I had one hell of a list when I woke up this morning. It does not help that I woke up exhausted yesterday because I was so sore, but I muscled through the morning. The technician came to do a tune-up on the HVAC system, and I thought he would be here for about an hour, but it turned into three hours. And of course, they had to give a little presentation on possible upgrades. When we got that system three years ago, I thought we got top-of-the-line everything, apparently not. But everything is in good working order, and we're done with that until spring.

I knocked out a bunch of stuff both before and after the technician at the house. I got my medication set up for the week and updated the blog. I cleared the trash from the garage and did a good cleaning on the microwave that I took out of the truck. I got a pork loin meal cooked, but I did not get the ribs cooked. They will have to wait until Saturday.
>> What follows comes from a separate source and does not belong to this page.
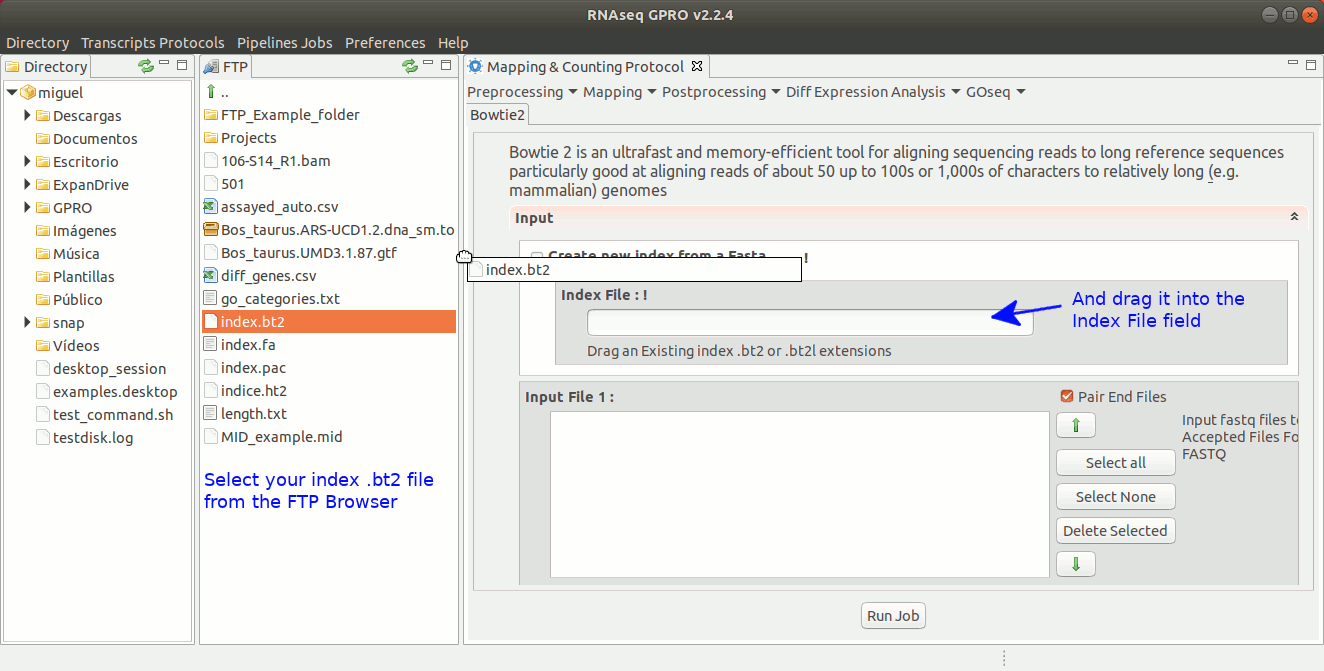Select the diff_genes.csv file in FTP
Screen dimensions: 1324x671
pos(268,276)
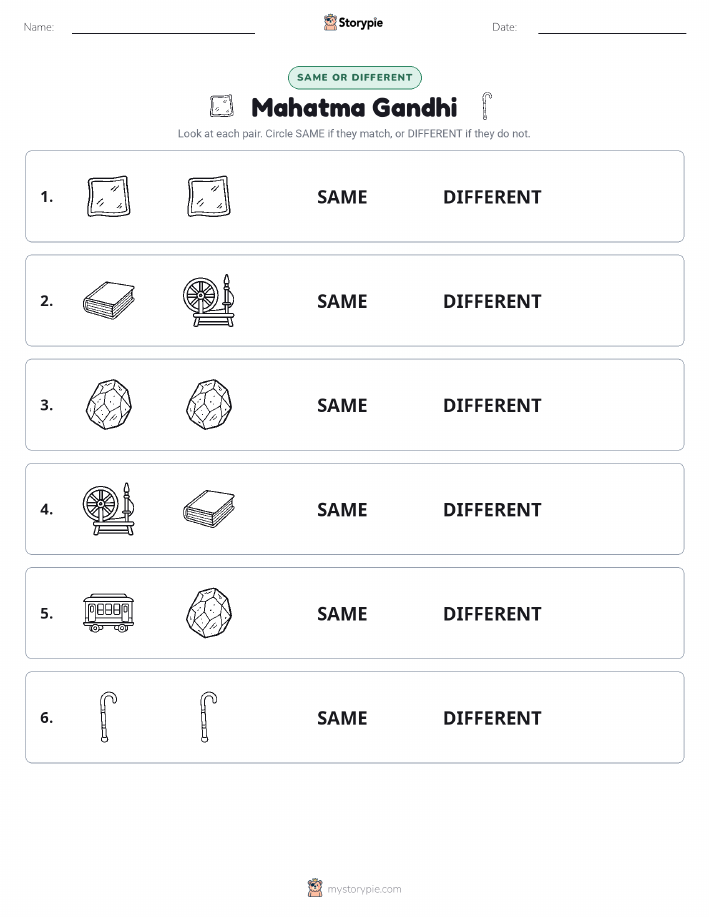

But the big, exciting thing that I got done is I upgraded the memory on the workhorse computer, and it is lightning fast now. It took almost two hours to start up after a standard restart, now it starts up in about 90 seconds. I even have the memory in the trash so that I don't accidentally put it into something else down the line. It's stimulating. It gives me back my ability to write, and that is something that I have been seriously missing. It does not give me back the ability to do the artwork, so there won't be anything new just yet. But I got the warranty for the other machine, and I will deal with that on Saturday. Once I get that machine serviced and back to me, I will be back to 100%. Even with the new memory, the workhorse and the desktop are too old to handle the pen tablet, which is critical to how I do my artwork. But little steps here.

This is another exciting piece of news. But this is one that is causing confounding confusion within the old gray matter of my mind. I got a call for an off-the-cuff interview for the company that I technically still work for, and as expected, I blew it out of the water. The pay is almost $10,000 higher than what I make as an asset protection specialist, and that is if they pay me at the bottom of the scale. At the top of the scale, it is almost $20,000 a year. That is something that I must sit down and talk to the wife about, possibly over a glass of wine. I have a craving for an excellent Chablis, and I don't know why.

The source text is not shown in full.